(Document section begins)

Where once more than 10,000 coho salmon would make the journey from Tomales Bay up Lagunitas Creek toward Mount Tamalpais, the population has since become critically endangered. The main threats since the mid-20th century have been the dams blocking tributaries; development blocking vital flood plains that act as a safe harbor from swift storm flows; the introduction of invasive species; and ocean fishing.

Researchers now find an average of about 250 salmon egg nests, known as redds, in the watershed each year, far below the federal target of 1,600 redds needed to remove the endangered status. Last season, researchers recorded the lowest counts of salmon redds in 12 years.

A 2017 report by the University of California at Davis report found the Lagunitas coho were at high risk of extinction in the next 50 years without “significantly increased intervention and protection of watersheds.”

Agencies and conservation groups such as the Salmon Protection and Watershed Network, or SPAWN, have been working to reverse this damage and restore habitats to give the species a chance at survival.

“They’re a keystone species and critical to not only their own survival but the survival of the whole ecosystem,” said Todd Steiner, the executive director of SPAWN. “They may very well be extinct if we hadn’t been doing the work that we have been doing.”

The new fish counting antenna installed near the mouth of Lagunitas Creek aims to make the most of this often expensive restoration work.

The Marin Municipal Water District has been tracking the movements of coho salmon for the last eight years using 12-millimeter radio tags that biologists surgically insert into the young fish while they’re rearing in the creek and its various tributaries.

(Document section ends)
(Data extract begins)

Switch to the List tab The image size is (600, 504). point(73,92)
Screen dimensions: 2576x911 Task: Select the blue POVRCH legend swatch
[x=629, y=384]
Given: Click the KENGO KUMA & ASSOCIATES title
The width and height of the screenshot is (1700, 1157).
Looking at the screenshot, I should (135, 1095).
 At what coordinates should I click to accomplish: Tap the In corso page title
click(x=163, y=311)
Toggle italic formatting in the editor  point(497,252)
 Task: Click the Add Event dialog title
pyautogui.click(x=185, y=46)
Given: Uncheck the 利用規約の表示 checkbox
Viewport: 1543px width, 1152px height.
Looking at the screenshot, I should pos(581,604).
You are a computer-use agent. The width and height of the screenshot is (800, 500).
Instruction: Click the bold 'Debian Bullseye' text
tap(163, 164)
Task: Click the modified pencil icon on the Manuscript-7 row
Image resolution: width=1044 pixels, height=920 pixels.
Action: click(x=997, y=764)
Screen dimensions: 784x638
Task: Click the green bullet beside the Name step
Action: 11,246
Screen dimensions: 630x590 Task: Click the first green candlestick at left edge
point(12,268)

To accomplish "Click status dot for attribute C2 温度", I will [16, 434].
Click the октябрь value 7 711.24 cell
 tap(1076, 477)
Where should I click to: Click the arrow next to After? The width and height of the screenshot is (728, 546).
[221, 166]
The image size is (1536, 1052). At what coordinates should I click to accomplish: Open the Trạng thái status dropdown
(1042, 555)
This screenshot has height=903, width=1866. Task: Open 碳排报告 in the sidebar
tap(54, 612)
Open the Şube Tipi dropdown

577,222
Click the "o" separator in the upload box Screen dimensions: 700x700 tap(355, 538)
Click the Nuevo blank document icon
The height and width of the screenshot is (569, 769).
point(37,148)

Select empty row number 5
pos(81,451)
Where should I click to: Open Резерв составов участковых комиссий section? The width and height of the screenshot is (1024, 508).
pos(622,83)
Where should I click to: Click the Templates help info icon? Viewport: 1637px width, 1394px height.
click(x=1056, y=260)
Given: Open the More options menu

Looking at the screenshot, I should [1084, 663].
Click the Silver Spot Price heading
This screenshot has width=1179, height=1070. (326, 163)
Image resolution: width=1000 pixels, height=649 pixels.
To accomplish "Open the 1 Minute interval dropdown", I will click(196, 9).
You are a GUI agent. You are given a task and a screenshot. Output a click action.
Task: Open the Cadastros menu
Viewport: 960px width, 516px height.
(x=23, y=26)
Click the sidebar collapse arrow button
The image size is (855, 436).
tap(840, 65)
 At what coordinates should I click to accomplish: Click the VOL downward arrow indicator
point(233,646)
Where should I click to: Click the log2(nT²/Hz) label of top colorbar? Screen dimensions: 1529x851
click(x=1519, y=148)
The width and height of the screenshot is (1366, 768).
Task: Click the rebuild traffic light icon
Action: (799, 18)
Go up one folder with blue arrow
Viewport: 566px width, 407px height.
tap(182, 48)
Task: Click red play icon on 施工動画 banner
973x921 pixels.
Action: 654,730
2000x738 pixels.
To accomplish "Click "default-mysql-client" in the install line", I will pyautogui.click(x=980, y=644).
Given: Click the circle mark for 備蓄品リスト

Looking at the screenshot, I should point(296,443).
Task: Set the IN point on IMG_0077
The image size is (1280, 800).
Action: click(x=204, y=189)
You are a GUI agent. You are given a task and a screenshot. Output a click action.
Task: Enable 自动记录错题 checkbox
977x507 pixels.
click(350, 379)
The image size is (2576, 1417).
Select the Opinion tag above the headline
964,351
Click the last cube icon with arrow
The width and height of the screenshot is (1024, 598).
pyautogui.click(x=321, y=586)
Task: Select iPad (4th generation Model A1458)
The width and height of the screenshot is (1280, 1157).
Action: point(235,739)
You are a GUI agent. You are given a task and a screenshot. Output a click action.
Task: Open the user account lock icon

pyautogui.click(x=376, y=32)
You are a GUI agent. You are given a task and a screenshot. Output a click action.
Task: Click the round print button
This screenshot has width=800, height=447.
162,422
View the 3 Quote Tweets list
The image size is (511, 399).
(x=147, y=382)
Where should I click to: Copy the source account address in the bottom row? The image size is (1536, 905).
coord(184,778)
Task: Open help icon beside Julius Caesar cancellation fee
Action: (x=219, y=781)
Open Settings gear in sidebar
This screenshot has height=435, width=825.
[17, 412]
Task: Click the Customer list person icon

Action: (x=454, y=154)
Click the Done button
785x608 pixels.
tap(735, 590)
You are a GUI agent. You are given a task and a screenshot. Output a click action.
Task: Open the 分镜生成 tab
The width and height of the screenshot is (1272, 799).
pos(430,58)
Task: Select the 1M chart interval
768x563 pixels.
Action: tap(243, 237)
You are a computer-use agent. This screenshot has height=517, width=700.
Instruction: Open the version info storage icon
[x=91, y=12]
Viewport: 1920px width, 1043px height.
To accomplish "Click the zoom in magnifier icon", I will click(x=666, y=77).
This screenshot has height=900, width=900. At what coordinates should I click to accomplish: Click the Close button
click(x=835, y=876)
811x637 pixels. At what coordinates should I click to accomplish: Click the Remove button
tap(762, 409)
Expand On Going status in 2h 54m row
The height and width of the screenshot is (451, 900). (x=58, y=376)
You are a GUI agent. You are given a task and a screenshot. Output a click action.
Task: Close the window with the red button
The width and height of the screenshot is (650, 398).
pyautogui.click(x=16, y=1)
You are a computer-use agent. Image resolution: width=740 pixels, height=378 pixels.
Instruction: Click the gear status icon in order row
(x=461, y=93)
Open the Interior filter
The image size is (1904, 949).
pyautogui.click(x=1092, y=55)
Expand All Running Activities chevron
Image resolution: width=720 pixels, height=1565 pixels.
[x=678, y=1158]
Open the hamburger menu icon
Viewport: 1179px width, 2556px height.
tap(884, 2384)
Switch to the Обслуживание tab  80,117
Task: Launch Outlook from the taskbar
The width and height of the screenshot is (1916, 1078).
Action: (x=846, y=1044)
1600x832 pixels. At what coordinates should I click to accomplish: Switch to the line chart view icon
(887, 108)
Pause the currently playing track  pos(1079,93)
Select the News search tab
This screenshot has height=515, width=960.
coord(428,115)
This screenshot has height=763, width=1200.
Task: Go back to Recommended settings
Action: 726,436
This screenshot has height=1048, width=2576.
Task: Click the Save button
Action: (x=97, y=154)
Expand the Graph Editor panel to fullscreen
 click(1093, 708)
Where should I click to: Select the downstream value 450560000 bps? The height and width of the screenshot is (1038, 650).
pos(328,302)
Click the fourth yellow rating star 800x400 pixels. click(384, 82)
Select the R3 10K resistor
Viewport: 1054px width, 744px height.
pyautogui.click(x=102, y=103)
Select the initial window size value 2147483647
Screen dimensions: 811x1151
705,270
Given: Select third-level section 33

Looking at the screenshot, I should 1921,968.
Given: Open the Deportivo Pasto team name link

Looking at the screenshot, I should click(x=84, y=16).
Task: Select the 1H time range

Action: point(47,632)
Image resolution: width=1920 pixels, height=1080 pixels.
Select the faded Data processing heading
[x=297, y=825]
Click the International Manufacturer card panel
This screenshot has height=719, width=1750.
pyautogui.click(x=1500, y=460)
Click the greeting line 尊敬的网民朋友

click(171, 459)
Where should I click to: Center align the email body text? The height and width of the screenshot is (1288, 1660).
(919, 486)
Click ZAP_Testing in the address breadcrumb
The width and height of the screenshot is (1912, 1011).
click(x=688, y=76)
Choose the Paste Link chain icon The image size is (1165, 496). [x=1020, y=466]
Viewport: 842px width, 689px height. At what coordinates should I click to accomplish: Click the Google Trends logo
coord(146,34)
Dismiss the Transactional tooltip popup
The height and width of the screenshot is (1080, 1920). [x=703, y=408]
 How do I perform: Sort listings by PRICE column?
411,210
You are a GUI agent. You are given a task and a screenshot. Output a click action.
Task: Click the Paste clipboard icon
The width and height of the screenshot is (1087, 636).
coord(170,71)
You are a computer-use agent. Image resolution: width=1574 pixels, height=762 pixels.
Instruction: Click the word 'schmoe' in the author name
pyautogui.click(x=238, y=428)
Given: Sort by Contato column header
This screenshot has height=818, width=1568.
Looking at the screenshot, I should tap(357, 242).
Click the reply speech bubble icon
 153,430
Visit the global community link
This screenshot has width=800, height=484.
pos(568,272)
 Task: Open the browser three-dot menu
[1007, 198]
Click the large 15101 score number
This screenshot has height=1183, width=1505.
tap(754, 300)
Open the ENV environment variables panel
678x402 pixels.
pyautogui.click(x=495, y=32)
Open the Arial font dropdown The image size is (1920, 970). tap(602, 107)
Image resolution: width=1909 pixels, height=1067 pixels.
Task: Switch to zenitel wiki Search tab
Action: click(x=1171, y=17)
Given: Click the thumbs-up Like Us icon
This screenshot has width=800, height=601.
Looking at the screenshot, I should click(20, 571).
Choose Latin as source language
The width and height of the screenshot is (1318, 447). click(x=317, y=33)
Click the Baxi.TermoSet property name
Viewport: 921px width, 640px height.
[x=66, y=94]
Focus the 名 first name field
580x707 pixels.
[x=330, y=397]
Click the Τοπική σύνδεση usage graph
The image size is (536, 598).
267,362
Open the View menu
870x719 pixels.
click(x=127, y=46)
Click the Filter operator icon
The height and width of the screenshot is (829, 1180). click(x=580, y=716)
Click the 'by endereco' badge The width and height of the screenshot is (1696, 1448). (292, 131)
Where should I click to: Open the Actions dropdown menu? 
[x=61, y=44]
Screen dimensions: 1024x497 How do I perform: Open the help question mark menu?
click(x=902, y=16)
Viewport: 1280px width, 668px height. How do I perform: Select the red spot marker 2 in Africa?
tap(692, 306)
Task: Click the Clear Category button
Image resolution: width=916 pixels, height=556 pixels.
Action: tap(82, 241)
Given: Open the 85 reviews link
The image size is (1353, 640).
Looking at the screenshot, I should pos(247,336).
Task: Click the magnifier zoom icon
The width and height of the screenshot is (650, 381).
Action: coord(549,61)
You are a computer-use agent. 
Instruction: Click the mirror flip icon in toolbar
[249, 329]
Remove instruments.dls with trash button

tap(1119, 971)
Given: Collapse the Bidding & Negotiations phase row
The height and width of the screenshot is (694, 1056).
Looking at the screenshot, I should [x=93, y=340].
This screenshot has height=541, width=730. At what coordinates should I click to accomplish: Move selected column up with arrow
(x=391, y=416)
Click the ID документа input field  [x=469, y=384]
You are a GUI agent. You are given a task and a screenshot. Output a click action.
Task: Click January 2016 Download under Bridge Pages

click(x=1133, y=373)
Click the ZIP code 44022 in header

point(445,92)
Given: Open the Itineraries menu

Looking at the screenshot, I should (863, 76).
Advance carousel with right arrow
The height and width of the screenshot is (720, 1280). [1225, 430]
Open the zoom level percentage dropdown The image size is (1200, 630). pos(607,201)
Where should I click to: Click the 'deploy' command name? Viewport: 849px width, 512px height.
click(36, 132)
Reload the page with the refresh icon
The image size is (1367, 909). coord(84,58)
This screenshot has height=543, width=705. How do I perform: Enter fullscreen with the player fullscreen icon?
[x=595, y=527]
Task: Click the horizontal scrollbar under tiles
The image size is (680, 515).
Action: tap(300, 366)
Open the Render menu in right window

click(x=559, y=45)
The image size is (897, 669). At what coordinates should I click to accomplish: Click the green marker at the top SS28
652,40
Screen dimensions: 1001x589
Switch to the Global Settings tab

(Data extract ends)

*Task set*
• a. According to the text on Lagunitas Creek coho salmon, how many redds does the federal target require to remove the endangered status?
• b. Continue the text on Lagunitas Creek coho salmon from its last sentence.

*Outputs in order*
• a. 1,600 redds.

• b.
Using the antenna, Ettlinger has been able to track which of the young salmon survive the year-and-a-half rearing period in freshwater and make it out to the ocean. The antenna creates an electrical field and sends out a unique code whenever a tagged fish passes by. Researchers are also alerted when these young fish survive the perilous ocean waters and return to the creek as adults to spawn another year-and-a-half later.

But the old antenna, which Ettlinger designed himself, had its problems. Standing upright, it was prone to catching sticks and other debris during floods. It also wasn’t very sensitive, Ettlinger said.

“A lot of the fish could swim through it without being detected,” Ettlinger said.

Using $23,000 obtained with help from Trout Unlimited’s Golden Gate Chapter, the Marin Agricultural Land Trust and Marin County, the water district purchased an upgraded antenna that addresses past issues and provide researchers better data on which fish are surviving.

Researchers are hoping for an average number of spawners to return this year based on a large number of young salmon, or smolts, that entered the ocean in the spring of 2019.

“I’m having a hard time predicting what we will get this year for a coho run, but it should be better than the disastrous run of last year,” Ettlinger said, referring to the 2019-2020 redd count of only 44 redds.

But fish monitors have a new hurdle to deal with this year in the form of the coronavirus pandemic. Coho salmon researchers with the National Park Service are being particularly affected after losing about $130,000 in funding used for monitoring Redwood Creek.

“I’m looking at trying to do the same amount of work with half the financial resources,” said Michael Reichmuth, a park service fishery biologist who leads the monitoring efforts. “I do realize that everyone is going through this stuff right now, so I’m not alone in this.”

About $100,000 of the loss was the result of the California Department of Fish and Wildlife deciding not to provide its annual grant funding for the Redwood Creek monitoring. The department cited the need to focus its reduced funding on other waterways, according to Reichmuth.

Fish monitors will also be unable to travel in shuttles together to various monitoring sites along Redwood Creek because of the coronavirus. Instead, they’ll have to trek as much as 10 miles to and from various spots along the creek.

“It can be physically draining, but it is a benefit to us that luckily since the creeks are in the parks, there is a pretty good network of trail systems that we have had at our disposal,” Reichmuth said.